Welcome to Wigginton Parish Council Website
Wigginton lies 5 miles north of the centre of the historic city of York. The village has no obvious visual boundaries to the east and north and is defined by a system of drains that run along the edge of Wigginton Moor. To the south the furthest most point is bounded by the York ring road and the western boundary with Haxby runs down from Broad Oak Farm down to Moor Lane, Westfield Lane, Kirkcroft to Green Dike Lane and then to the ring road.
Wigginton has a Primary School, a Health Centre, a dental practice, 2 churches, 2 public houses and a village shop. Public facilities include a church hall, village recreation hall, the old school and the Wigginton Sports and playing field Association which offers the opportunity to play squash, tennis, bowls, pentane, football and triathlon. There is also a safe play area, Church Fields, for younger children and to the west of the village newly planted woodland, millennium wood.
The village name derives from the Olde English pre-7th Century
personal name "Wicga", meaning "a beetle", plus the Olde English
suffix, "-tun", meaning a "settlement or enclosure, hence "Wigca's
settlement". The village was named in the Domesday Book and noted as
belonging to the cathedral church of St Peter in York. The name of
the village has been recorded as Wichestun in the 11th century and
Wygynton in the 13th century. The first recorded owners of the manor
were the Askebys, who may have been connected with the neighbouring
village of Haxby, and of Roger de Haxbey, who owned nearby land
during the reign of Edward I. Hugh de Moresby, Lord of Moresby in
Cumberland, was in possession of the manor of Wigginton in 1337.
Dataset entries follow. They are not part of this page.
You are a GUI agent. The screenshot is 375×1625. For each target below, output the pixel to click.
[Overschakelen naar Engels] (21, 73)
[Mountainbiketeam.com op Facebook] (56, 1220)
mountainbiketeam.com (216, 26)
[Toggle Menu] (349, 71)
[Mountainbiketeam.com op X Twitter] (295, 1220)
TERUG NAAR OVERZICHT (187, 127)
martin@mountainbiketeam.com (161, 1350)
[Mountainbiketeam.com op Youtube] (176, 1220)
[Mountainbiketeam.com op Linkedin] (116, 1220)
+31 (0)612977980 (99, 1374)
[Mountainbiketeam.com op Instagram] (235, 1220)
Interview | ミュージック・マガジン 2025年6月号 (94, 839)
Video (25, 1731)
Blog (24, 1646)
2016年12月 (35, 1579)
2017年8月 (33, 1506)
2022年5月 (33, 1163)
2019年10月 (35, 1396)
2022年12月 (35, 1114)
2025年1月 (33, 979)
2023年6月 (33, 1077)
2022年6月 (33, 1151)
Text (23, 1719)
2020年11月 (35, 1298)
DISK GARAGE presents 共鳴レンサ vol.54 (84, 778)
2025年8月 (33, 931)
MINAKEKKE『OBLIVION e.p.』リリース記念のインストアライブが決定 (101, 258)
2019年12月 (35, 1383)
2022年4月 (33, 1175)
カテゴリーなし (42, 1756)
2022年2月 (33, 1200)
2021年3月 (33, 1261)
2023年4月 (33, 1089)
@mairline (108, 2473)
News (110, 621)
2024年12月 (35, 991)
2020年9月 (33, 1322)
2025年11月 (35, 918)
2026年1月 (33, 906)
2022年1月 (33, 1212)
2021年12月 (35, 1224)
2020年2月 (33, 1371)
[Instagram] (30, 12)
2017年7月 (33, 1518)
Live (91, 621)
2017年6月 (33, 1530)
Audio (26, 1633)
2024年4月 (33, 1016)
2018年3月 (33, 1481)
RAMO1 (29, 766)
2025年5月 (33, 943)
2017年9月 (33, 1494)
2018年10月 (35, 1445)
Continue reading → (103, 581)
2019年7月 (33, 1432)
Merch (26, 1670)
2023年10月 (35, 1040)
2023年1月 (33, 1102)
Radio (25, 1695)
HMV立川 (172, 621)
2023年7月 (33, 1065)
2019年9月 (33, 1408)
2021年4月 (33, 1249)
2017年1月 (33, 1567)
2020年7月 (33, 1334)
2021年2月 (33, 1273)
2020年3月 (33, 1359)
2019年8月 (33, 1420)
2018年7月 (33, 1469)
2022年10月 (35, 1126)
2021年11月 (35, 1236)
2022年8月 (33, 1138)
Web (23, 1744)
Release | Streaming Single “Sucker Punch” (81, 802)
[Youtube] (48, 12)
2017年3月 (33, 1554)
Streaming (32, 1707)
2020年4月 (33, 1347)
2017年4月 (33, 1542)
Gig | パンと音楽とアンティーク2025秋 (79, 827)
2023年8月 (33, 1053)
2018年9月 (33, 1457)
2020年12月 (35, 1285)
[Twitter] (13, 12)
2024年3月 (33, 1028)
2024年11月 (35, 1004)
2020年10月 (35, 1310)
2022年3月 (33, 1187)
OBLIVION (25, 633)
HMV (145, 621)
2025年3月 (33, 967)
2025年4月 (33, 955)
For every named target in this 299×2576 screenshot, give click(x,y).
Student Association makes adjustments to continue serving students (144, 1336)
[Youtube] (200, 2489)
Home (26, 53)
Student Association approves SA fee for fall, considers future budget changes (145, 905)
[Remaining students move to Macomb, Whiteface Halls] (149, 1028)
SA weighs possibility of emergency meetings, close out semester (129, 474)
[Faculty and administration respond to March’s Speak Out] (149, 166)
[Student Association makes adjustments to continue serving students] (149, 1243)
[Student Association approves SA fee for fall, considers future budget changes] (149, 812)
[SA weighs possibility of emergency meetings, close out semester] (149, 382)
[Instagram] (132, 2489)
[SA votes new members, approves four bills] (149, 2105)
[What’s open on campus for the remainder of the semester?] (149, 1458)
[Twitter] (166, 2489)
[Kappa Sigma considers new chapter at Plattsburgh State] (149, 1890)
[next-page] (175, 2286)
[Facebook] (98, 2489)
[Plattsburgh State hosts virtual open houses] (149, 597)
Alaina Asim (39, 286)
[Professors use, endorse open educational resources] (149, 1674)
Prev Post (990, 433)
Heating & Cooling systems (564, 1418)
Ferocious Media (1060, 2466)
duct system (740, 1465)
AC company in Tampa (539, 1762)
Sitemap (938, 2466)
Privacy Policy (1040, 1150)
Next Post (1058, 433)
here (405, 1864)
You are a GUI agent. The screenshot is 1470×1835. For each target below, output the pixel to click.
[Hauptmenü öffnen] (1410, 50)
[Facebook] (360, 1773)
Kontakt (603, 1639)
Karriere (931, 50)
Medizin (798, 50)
Through inheritance and marriage the manor passed to Anne Pickering
and her second husband, Sir Henry Knyvett. She sold the manor with
others in 1541 to Henry VIII, but his heir, Edward VI, granted them
back to Anne and Henry in 1548.
The town sits on flat ground consisting mostly of clay with soil that is sand and alluvium. In the centre of the village is Westfield Beck. The nearby town of Haxby now merges with Wigginton though the old Parish Boundary map still shows the dividing line. This runs east to west along the back of the houses on Wheatfield Drive on its southern edge as far as Barley Drive. Here it turns northward cutting across Greenshaw Drive until it reaches the road known as The Village. The boundary follows this road until it turns west. The boundary at this point continues northward cutting across Windsor Drive near Ripley Grove and then out into the countryside.